Friday, 12 July 2013

Holy Trinity, Bosham

 
There is a picture of Bosham church in the Bayeux tapestry. It is shown as a square building with a shingled roof, a line of windows and a big doorway flanked by little towers.
Harold, then Earl Godwin of Wessex, strides towards the arched door on his way to mass before embarking on his ill-fated voyage to Normandy where he was captured by William the Bastard...and the rest is history.
The artist who created this compelling image of a pious man going to make his peace with God before embarking on a perilous sea voyage probably had no idea of what Bosham church actually looked like. In those days, few people except aristocrats and sailors travelled further than a few miles from the place they were born. The Canterbury embroiderers seem to have designed a model church based more on jewelled reliquary boxes rather than the real thing.
But we today have little better idea of what Harold's church looked like. The surviving Saxon details - the south door, the tower with its round-headed windows and above all the glorious chancel arch - give clues. But alterations and restorations have changed the church beyond recognition.

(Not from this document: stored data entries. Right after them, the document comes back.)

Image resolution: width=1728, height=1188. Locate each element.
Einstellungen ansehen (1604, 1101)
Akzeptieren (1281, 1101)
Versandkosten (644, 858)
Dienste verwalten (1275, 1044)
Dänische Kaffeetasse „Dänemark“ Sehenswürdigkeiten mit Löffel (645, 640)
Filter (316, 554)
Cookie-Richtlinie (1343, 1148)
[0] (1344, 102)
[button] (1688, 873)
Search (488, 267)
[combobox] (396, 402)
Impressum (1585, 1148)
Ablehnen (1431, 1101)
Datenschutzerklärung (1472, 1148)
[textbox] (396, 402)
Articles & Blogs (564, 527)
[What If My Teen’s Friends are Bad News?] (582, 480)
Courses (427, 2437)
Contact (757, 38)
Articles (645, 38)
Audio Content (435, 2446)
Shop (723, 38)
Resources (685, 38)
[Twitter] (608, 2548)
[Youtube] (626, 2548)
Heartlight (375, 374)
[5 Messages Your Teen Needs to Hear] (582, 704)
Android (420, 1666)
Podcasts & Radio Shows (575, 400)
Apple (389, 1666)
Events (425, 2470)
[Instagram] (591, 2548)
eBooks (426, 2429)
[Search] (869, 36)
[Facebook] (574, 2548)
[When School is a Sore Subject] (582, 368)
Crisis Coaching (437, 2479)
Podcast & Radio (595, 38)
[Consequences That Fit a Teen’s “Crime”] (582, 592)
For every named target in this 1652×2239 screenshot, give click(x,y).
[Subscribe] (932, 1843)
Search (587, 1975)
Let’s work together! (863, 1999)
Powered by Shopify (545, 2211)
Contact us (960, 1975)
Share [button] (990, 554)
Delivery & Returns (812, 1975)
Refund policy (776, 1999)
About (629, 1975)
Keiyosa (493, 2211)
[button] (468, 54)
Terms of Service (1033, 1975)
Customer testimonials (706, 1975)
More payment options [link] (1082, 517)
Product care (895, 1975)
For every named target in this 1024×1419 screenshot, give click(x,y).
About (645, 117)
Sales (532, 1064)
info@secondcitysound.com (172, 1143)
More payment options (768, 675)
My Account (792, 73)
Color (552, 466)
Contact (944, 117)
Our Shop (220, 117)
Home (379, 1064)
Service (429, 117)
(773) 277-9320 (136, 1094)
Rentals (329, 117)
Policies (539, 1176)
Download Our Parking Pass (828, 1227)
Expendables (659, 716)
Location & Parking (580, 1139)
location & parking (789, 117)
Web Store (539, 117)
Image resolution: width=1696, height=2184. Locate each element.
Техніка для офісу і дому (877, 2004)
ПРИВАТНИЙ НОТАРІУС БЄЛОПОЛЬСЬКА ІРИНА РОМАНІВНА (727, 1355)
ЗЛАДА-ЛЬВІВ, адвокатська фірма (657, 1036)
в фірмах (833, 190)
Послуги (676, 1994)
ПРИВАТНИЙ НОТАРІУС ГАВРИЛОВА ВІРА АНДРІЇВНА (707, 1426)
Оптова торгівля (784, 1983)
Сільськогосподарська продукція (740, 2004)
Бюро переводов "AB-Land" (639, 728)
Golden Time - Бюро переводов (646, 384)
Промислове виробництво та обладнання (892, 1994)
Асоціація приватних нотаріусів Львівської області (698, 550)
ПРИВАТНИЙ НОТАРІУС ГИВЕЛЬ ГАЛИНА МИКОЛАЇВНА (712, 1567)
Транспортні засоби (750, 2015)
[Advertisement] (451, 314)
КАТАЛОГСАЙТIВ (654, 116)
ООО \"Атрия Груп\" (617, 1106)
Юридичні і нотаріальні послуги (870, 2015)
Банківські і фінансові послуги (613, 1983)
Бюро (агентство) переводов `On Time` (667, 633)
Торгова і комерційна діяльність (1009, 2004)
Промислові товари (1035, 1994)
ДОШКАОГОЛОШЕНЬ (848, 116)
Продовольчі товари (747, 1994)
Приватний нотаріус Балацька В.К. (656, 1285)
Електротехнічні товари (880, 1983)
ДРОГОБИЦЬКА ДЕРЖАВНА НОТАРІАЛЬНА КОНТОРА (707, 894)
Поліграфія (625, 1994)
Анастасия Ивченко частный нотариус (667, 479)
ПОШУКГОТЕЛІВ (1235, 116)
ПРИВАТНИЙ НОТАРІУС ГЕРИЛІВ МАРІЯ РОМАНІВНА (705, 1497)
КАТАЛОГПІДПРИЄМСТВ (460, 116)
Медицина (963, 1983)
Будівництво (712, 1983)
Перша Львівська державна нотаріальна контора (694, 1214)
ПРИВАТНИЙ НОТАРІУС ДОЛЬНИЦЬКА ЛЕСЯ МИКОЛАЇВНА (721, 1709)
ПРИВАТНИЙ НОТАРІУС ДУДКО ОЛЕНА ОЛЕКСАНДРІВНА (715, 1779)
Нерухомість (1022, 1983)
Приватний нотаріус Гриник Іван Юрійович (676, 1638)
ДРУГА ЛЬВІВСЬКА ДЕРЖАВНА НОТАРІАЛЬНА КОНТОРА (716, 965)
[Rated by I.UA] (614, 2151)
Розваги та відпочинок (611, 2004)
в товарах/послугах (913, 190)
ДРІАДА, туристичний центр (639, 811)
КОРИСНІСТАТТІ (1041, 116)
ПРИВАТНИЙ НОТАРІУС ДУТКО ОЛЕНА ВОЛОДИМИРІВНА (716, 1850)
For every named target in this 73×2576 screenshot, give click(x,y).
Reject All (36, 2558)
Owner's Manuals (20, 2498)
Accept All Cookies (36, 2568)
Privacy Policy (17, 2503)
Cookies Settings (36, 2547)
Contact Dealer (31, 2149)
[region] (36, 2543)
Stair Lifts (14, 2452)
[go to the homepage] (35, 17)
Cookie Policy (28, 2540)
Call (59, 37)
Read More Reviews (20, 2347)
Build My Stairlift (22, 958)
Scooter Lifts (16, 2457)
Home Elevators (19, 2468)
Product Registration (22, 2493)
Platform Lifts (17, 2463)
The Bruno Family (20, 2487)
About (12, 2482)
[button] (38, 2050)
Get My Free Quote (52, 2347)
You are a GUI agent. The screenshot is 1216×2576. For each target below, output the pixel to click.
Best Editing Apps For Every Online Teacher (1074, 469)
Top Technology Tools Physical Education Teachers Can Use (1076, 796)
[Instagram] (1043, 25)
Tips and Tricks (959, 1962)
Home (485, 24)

You can get an impression of what the Saxon church looked like by standing in the nave and imagining tall walls where the nave arches are, punctured by small round-headed windows like the ones shown in the tapestry. Then imagine the chancel half the length it is today.
The picture that emerges is of a tall, dark mysterious space. Monks of the college that used to stand to the south of the church would be singing and praying most of the day. For us, it is just as far away as Bosham was for those embroiderers in Kent nearly a thousand years ago.